From all the experiments, the use of the tiling to process can significantly enhance detection accuracy while preserving performance comparable to CNNs that scale and analyze a single image. Daye [67] stated that rather than compressing an image to network size, image tiles are given to the network so that the image retains its original quality. As a result, high-ratio scaling has no effect on the image, and small objects keep their original dimensions. Image tilling, however, can lengthen inference time and add extra post-processing overheads for merging and refining predictions. The image tiles achieved from the image tiling method were concerned with the input size of the image to feed into the network. The smaller input size of our selected model was 512 × 512, and the images should be larger than the input size of the network. When feeding images into the network, the deeper the layer, the less shiftable its feature maps [74,75,76,77]. When using a smaller size of tile images than the input size, the image is compressed and loses more object characteristics; therefore, the tile number must be included. Unel et al. [53] experimented on tiling images in different sizes feeding to 304 × 304 pixels of input size to the network. The authors avoided using a number of tiles higher than 3 × 2 because the inference time increases significantly while the accuracy remains unchanged. The 5 × 3 tiling image has the better outcome within the available processing limits, while the 3 × 2 tiling image has the highest accuracy with a significant computation overhead. This was compared to our method that used the tiling image of 2 × 2 tiles as the image size, was not smaller than 512 × 512 pixels for the input size of the network, and took up acceptable computation times compared to higher split tiles.

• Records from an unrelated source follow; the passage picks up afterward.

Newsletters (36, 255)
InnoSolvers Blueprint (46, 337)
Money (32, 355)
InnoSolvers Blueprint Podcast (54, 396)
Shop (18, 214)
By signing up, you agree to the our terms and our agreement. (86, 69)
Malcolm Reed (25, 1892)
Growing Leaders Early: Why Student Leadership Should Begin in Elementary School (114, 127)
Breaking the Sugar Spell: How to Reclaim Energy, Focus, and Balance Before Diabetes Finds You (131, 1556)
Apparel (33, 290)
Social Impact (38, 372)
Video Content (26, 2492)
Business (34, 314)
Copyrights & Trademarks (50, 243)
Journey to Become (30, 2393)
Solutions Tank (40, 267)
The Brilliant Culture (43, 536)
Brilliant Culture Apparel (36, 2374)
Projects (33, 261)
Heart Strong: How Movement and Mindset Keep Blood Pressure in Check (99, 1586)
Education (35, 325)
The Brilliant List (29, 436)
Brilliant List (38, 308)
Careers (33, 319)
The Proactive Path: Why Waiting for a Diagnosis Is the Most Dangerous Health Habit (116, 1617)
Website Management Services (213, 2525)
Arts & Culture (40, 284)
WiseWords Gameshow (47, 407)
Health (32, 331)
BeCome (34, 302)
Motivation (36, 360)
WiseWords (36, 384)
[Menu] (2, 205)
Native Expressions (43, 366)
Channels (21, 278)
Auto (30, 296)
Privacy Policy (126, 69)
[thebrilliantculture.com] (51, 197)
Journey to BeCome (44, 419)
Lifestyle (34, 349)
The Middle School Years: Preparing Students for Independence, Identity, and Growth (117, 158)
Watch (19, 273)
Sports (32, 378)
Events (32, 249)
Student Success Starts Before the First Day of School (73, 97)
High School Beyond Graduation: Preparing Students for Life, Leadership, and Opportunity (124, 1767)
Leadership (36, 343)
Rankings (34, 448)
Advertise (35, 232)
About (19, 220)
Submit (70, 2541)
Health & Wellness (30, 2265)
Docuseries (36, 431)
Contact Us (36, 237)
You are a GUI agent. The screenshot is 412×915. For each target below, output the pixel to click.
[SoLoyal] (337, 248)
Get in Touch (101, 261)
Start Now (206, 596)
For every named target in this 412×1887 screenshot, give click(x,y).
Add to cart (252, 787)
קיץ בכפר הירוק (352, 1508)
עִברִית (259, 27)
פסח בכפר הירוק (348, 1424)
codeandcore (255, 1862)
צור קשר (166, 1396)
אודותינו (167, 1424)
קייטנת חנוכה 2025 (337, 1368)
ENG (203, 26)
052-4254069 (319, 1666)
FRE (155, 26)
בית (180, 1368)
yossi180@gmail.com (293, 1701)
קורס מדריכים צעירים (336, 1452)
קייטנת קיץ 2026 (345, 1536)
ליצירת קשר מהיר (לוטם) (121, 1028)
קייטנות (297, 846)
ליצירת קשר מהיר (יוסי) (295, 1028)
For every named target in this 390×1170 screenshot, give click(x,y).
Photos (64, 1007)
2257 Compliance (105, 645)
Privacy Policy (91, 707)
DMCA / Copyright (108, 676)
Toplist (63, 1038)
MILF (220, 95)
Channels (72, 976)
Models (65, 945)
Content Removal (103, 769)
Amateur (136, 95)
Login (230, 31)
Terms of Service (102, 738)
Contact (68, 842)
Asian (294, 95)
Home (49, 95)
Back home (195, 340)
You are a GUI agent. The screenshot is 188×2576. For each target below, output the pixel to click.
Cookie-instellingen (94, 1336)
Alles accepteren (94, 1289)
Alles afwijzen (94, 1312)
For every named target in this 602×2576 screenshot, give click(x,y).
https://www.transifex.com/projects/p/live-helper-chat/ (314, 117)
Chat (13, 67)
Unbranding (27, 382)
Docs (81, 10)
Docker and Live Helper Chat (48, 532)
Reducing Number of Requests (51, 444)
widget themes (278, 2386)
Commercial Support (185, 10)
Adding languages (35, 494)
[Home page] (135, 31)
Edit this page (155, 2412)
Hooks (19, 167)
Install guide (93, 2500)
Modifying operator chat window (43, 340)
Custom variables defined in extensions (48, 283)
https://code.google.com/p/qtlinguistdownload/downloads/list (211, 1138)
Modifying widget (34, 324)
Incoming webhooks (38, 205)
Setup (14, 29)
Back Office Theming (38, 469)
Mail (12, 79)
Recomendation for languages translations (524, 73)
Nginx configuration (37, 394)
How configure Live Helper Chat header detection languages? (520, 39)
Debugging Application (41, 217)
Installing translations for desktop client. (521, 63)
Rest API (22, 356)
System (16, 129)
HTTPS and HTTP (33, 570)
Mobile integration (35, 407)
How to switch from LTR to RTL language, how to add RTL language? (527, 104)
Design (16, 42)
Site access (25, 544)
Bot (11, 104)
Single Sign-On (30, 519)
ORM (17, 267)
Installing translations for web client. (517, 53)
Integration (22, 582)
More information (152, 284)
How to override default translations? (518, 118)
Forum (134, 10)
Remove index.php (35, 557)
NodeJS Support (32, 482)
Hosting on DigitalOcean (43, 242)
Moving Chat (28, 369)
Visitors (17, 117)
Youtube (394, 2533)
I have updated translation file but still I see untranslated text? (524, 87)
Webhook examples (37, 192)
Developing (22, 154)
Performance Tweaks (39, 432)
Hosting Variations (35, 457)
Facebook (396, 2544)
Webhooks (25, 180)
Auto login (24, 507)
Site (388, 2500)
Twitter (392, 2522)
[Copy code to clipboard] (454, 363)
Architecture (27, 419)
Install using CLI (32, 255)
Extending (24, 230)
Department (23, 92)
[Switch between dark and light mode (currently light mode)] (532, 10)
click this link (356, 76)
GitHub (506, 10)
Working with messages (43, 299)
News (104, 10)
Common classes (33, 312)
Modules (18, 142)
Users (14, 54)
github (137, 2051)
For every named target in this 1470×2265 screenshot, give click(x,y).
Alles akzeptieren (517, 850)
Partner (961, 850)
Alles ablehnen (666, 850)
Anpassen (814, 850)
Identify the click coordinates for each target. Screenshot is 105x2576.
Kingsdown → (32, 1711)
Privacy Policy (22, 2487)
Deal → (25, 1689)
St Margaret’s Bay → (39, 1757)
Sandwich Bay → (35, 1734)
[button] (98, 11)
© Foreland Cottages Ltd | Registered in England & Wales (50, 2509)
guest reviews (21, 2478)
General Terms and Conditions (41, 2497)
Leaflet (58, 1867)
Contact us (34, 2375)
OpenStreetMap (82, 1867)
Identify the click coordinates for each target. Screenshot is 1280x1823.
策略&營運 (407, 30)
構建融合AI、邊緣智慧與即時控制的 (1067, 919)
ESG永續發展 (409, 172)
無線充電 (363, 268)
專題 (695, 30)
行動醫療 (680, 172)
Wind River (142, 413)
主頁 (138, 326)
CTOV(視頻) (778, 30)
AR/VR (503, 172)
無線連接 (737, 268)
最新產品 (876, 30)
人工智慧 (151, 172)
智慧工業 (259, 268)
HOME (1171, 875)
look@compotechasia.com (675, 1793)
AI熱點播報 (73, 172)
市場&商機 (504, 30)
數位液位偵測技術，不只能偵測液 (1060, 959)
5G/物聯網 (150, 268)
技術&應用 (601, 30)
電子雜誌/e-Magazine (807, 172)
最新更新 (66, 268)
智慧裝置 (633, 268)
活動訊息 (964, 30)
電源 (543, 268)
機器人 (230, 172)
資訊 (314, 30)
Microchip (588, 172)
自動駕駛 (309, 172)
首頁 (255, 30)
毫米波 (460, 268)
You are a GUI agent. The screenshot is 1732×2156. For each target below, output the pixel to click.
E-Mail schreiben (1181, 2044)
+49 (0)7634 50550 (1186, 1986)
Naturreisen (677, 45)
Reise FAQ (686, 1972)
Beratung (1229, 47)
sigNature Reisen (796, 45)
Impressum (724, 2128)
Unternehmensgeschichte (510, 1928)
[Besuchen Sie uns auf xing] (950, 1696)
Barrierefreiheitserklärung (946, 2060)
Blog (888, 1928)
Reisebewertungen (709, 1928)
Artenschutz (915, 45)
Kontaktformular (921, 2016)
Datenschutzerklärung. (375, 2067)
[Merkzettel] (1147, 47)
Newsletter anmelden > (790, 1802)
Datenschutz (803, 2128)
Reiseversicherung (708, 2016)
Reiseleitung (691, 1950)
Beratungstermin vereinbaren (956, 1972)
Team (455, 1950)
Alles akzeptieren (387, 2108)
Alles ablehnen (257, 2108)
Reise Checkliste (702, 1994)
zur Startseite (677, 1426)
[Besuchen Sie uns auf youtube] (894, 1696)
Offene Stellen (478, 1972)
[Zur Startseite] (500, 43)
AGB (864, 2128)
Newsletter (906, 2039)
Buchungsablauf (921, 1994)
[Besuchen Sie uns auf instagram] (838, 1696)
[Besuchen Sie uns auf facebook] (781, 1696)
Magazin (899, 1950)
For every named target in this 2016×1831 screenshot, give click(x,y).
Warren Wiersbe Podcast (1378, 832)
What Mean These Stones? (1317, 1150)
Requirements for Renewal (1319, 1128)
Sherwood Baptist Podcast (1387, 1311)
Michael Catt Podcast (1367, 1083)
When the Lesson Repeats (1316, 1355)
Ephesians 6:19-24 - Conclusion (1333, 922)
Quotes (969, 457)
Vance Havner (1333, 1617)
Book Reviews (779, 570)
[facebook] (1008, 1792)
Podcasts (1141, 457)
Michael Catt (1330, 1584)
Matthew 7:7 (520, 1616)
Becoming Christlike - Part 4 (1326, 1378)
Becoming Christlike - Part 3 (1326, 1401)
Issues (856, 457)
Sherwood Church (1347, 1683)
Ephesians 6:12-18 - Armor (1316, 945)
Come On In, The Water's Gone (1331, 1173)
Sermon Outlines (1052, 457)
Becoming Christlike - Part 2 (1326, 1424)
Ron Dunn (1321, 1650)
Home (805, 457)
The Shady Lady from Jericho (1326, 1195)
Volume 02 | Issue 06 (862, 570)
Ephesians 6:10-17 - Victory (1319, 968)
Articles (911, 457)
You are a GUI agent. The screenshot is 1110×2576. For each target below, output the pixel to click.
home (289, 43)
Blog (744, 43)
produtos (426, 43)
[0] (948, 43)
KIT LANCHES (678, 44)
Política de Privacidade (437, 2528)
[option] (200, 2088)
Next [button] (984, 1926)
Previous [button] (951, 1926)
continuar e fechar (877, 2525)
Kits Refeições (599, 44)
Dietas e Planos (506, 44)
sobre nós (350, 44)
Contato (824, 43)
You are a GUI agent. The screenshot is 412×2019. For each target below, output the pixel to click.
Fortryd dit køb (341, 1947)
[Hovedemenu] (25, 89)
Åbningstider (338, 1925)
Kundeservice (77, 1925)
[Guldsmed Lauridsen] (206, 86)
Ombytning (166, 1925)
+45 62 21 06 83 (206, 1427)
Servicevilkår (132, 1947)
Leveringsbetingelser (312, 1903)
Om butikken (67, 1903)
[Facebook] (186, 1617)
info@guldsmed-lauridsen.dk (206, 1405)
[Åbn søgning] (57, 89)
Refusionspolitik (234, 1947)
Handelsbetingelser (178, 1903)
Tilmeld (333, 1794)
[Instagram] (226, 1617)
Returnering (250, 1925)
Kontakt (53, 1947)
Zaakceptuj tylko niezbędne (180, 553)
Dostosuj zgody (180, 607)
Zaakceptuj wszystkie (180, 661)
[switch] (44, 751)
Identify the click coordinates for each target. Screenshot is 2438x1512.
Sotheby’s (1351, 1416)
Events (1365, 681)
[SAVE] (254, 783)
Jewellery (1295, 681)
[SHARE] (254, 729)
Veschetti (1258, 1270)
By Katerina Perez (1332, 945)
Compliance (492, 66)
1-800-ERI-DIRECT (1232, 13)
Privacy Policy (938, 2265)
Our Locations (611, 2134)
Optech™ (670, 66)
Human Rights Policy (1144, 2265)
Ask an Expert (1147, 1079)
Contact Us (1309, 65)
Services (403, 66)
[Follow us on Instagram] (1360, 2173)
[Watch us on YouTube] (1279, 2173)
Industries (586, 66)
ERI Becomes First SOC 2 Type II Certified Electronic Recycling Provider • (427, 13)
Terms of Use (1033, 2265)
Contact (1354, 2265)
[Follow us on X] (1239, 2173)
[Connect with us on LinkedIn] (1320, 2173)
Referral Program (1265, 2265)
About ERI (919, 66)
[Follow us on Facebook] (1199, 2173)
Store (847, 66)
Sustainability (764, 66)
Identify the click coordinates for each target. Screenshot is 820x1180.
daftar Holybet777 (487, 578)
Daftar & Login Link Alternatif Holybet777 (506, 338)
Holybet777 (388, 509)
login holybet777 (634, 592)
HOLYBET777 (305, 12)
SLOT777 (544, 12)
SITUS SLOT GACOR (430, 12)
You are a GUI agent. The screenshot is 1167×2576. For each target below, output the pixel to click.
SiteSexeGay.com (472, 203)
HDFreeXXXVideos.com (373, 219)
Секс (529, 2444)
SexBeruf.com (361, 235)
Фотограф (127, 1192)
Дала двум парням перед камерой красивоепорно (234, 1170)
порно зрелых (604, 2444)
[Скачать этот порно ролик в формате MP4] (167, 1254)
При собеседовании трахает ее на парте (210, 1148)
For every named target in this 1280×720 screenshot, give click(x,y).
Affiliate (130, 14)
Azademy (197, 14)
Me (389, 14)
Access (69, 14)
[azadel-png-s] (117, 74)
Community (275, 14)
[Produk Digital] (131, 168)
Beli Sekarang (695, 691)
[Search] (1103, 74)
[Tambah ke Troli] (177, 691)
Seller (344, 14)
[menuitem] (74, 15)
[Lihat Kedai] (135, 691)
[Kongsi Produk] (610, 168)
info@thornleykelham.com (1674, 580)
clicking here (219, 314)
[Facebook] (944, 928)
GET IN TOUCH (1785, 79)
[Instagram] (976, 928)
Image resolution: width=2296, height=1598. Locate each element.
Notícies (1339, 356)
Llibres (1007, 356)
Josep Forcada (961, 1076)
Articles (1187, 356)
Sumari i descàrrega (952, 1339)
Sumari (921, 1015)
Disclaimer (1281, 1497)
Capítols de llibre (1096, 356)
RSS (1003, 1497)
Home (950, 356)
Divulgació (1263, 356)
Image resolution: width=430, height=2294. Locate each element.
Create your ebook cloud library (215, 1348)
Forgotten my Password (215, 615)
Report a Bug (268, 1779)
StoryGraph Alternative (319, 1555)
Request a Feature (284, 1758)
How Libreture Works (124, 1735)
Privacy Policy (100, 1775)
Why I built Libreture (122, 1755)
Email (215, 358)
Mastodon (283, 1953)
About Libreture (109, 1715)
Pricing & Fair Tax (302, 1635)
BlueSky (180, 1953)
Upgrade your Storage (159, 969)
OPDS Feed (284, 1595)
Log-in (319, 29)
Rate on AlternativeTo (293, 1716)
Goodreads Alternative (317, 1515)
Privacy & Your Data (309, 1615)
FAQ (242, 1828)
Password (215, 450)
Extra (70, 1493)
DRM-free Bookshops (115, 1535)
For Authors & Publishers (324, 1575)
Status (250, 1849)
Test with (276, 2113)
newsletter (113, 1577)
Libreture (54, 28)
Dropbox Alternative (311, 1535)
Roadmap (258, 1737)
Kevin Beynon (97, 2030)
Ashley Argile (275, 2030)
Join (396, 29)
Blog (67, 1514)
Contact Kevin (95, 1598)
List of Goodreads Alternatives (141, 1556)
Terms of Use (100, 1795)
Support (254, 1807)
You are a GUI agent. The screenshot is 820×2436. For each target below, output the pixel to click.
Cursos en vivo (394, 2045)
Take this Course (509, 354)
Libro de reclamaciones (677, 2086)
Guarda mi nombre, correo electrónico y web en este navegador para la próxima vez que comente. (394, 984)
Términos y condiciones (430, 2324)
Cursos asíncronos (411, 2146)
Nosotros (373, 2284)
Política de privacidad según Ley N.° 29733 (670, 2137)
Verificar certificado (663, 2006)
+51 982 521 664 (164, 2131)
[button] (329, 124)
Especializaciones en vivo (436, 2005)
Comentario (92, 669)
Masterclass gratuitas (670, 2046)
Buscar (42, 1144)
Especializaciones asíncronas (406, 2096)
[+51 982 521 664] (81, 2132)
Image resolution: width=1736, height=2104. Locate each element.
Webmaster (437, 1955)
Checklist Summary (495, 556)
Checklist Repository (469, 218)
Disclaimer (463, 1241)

The architecture that can effectively perform the overall task was MobileNet V2. From the results of the previous section, the tiling approach of MobileNet V2 improved the localization task in all experiments. Furthermore, in the classification task, the overall results show that the tiling method decreases the correctness of the classification weapon. However, as each architecture has lower classification performance, EfficientDet D0 shows a slight decrease in classification results when compared to Table 9 and Table 11. Finally, the processing time is acceptable when compared to the lightest architecture such as SSD MobileNet V2, which requires the fastest inference time, as shown in Table 10.

5.3. Approach Comparison with Related Research

The Mock Attack Dataset from González et al. [45] is a Full HD image with the dimension of 1920 × 1080 pixels and consists of 5149 images, but only the weapon labels consist of 2722 labels of three weapon types: handgun, short rifle, and knife. The dataset is divided into a training set and a test set of ratios of 80:20, which consist of 2378 and 544 labels, respectively. For the image tiling method, each image and bounding boxes are decomposed into 2 × 2 tiled images. The dataset now contains a total of 3106 labels, divided into 2485 labels of the training set and 621 labels of the test set.

According to González et al. [45], the Mock Attack Dataset was trained using Faster RCNN Resnet 50 from the TensorFlow Model ZOO object detection API with 40,000 steps and an initial learning rate of 0.002. The random horizontal flip augmented method was used during the training. Table 11 shows that the model achieved a mAP of 0.009, a mAP of 0.5 IoU threshold of 0.034, and a mAP of 0.75 IoU threshold of 0.003. While using our method with the image tiling method on the same detector, Faster R-CNN, the object detection models are trained on Faster R-CNN Inception Resnet V2 and evaluated to return a bounding box indicating the location of the object in the image and classifying the weapon type. The model was able to achieve a mAP of 0.077, a mAP of 0.5 IoU threshold of 0.192, and a mAP of 0.75 IoU threshold of 0.035. The enhancement of our methods was compared to González et al. [45], who achieved mAP 8.56 times better, the mAP of IoU threshold at 0.5 achieved 5.65 times better, and the mAP of IoU threshold at 0.75 achieved 11.67 times better.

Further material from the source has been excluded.